╭─ Records to process
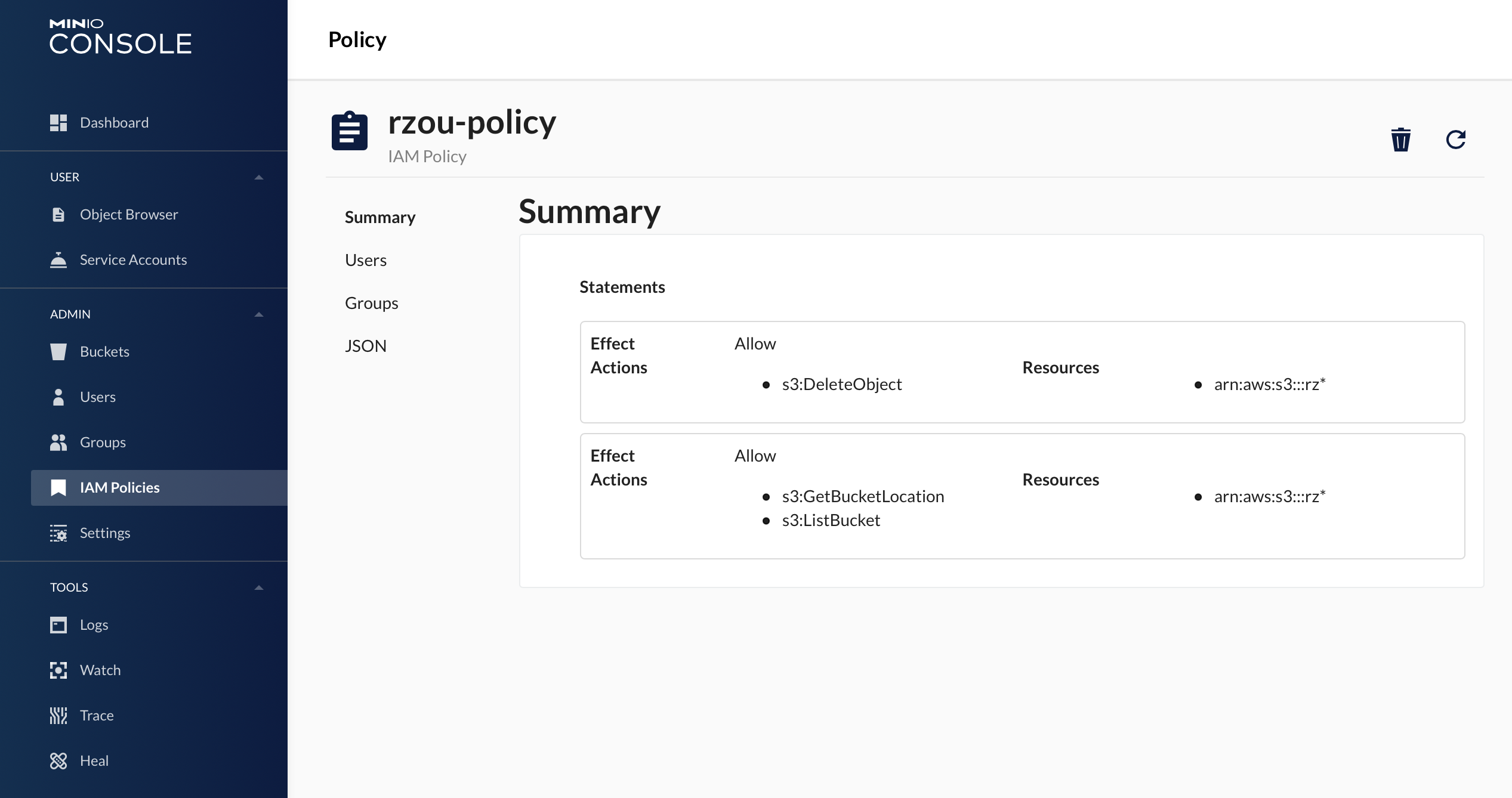Open Logs in Tools section
This screenshot has width=1512, height=798.
click(94, 625)
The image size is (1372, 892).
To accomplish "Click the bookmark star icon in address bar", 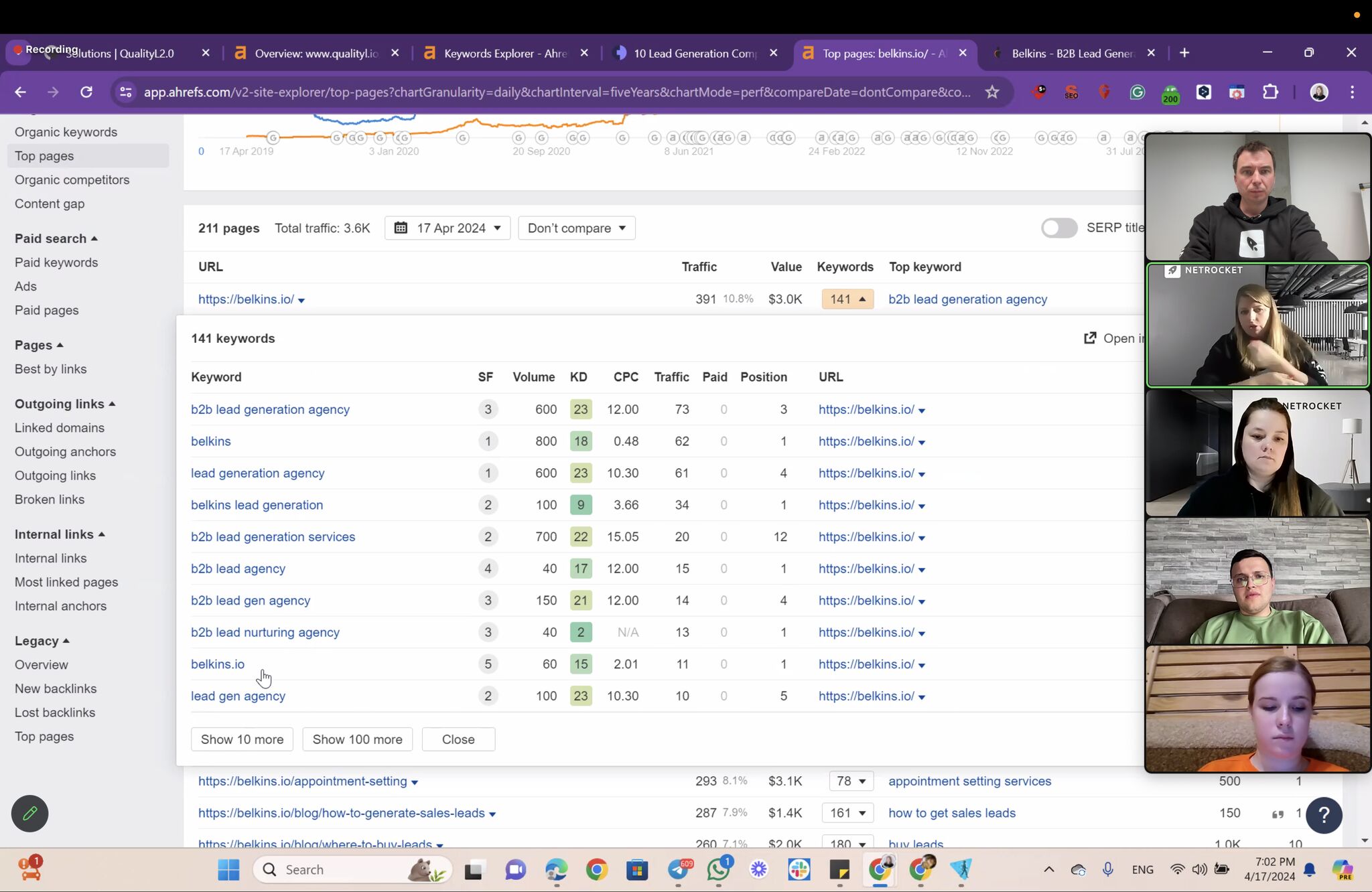I will pyautogui.click(x=992, y=92).
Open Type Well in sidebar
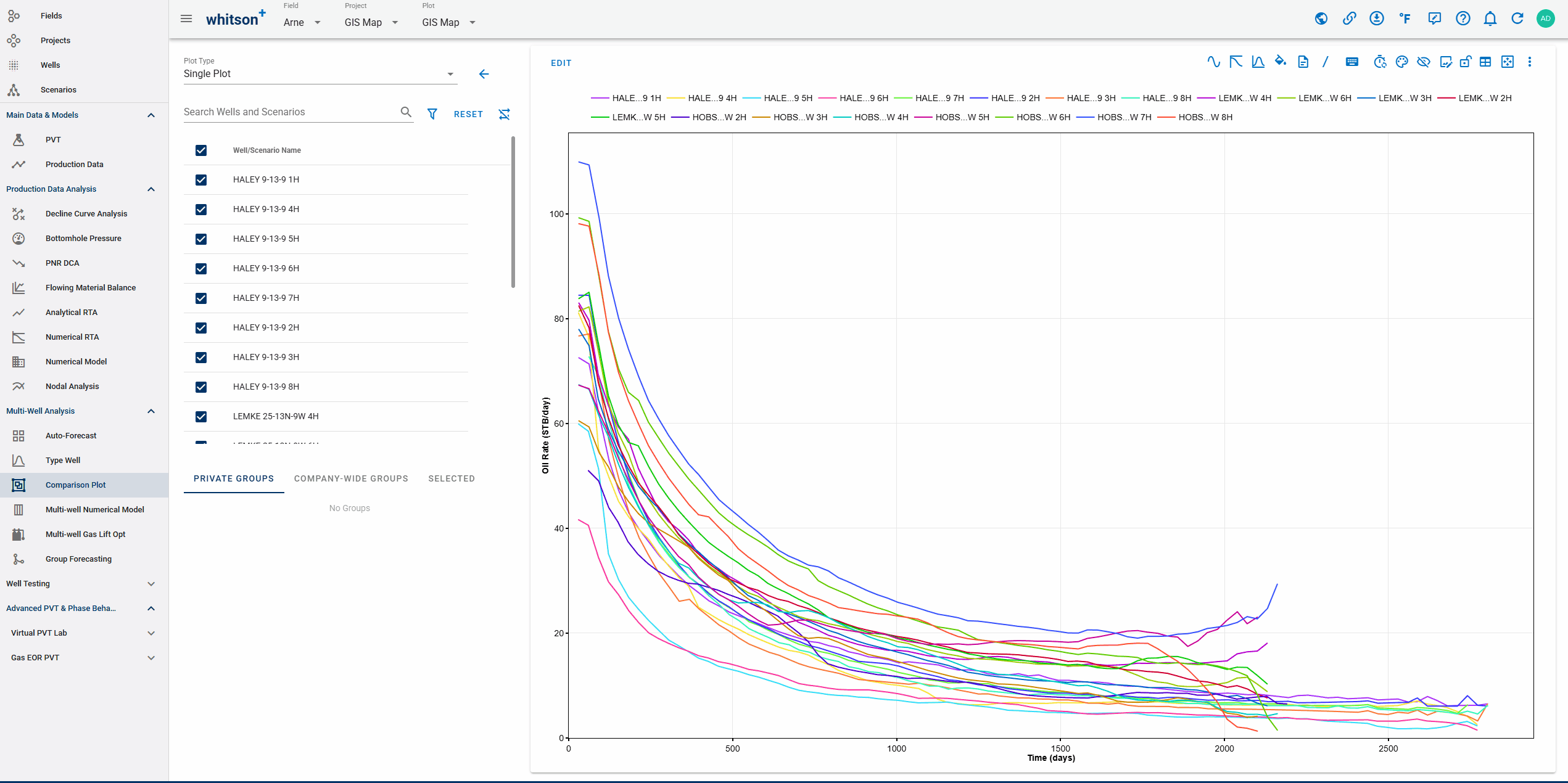1568x783 pixels. [63, 461]
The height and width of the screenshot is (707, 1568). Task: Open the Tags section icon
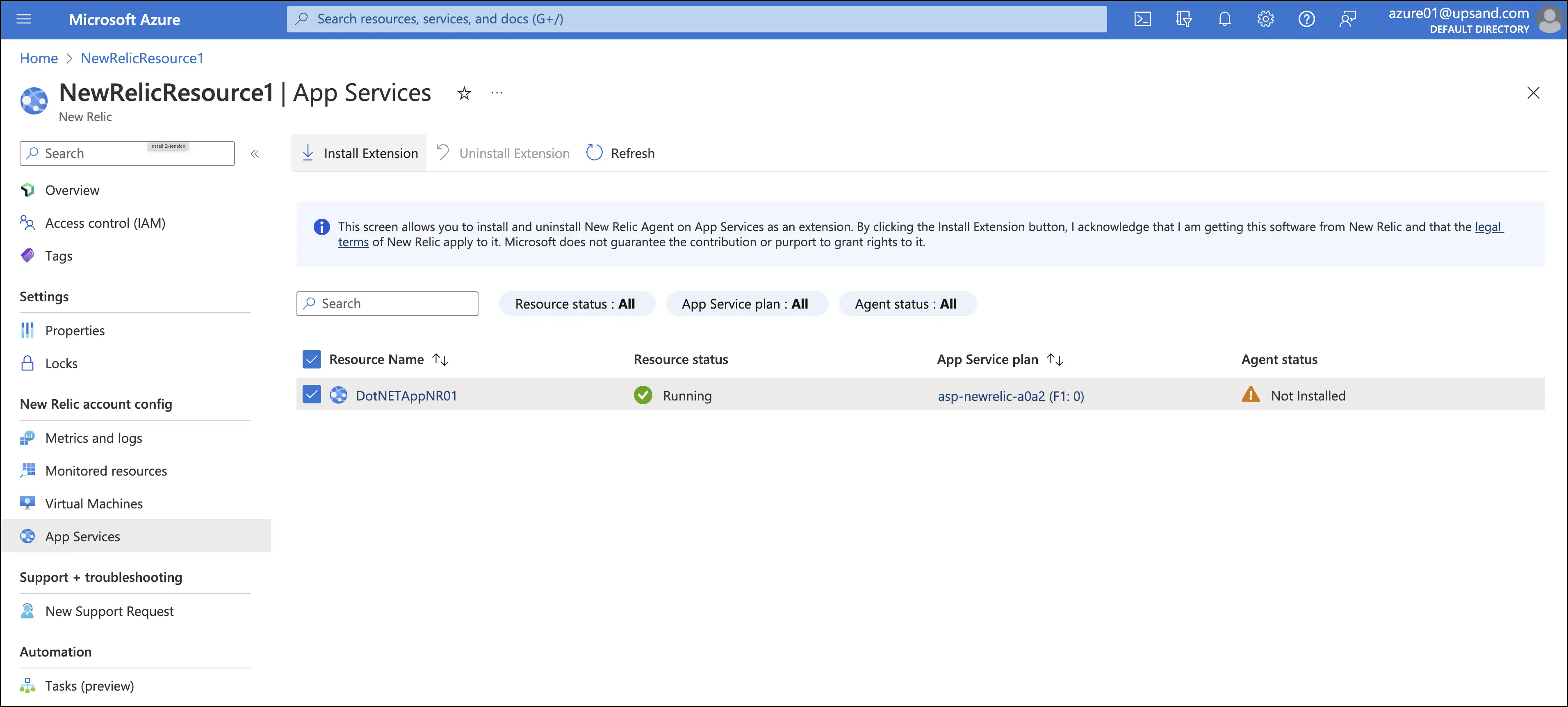[x=27, y=255]
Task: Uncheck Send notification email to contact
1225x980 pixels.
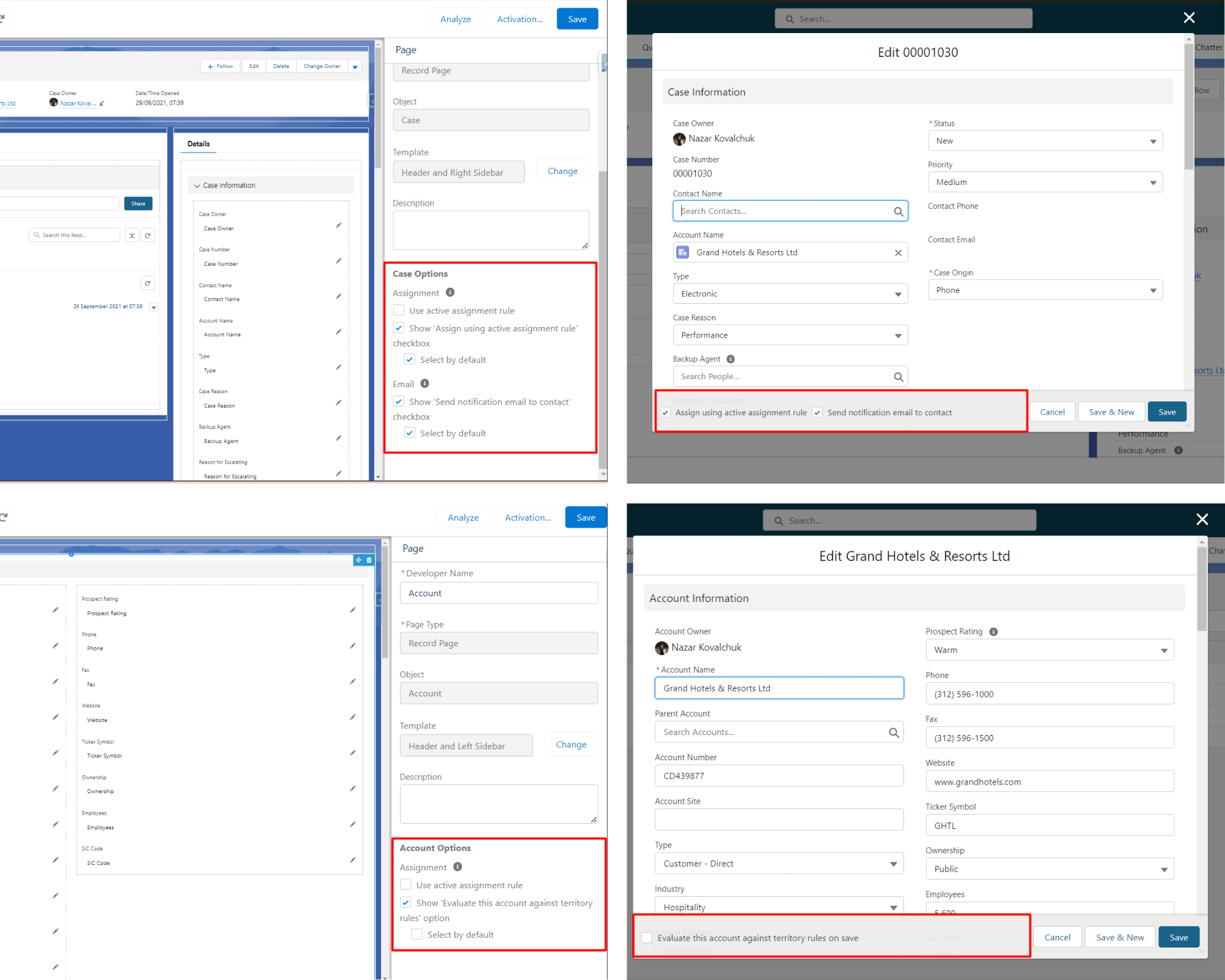Action: point(817,413)
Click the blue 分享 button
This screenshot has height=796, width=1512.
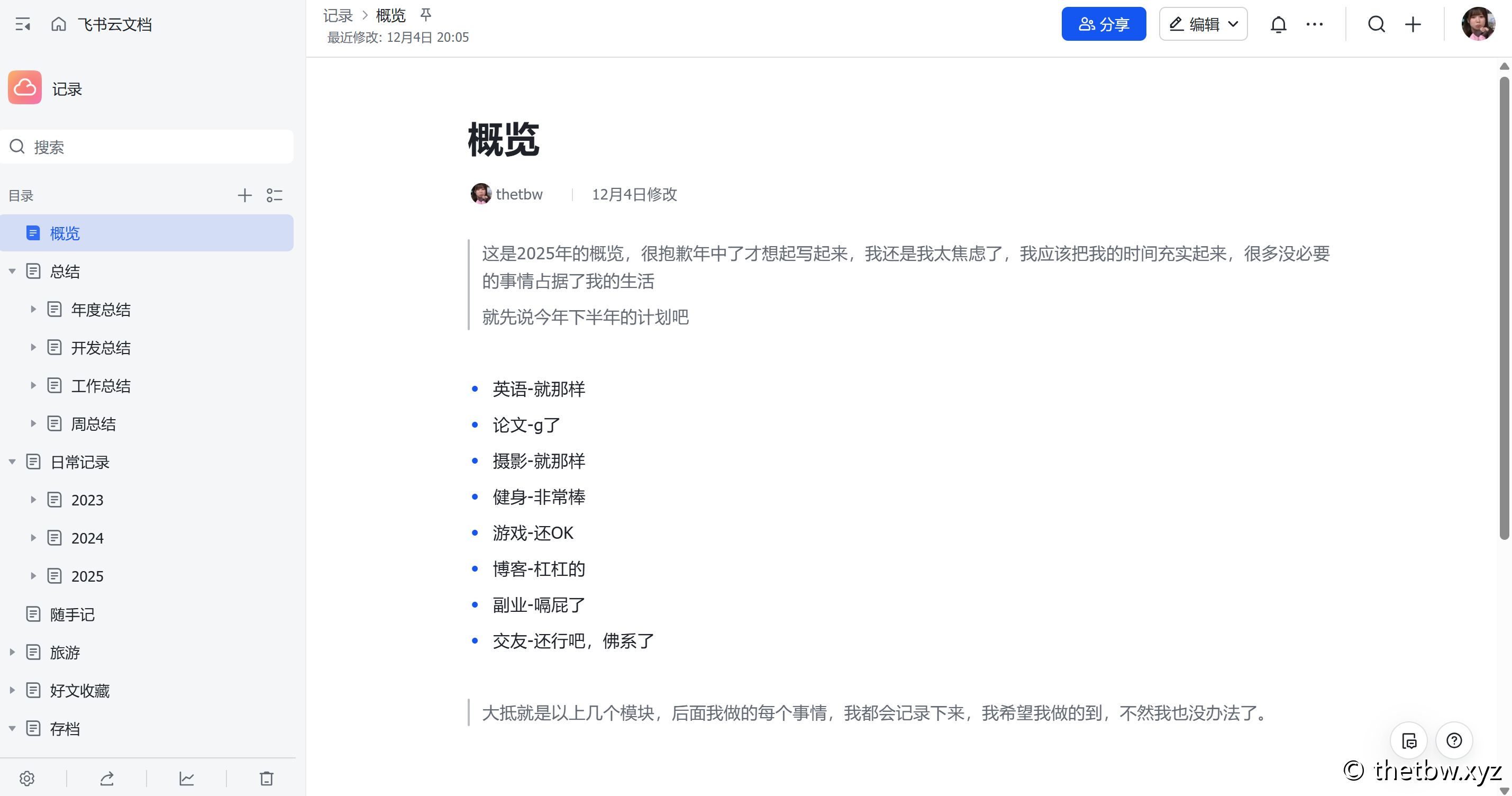1103,24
╰─
◆ **What you have to do**
From the line containing "Task: Uncheck Send" down to the last line of the data, print every line exactly and nothing else. Pictures stay out of the copy.

◆ **Output for this task**
Task: Uncheck Send notification email to contact
1225x980 pixels.
Action: point(817,413)
Click the blue 分享 button
This screenshot has height=796, width=1512.
1103,24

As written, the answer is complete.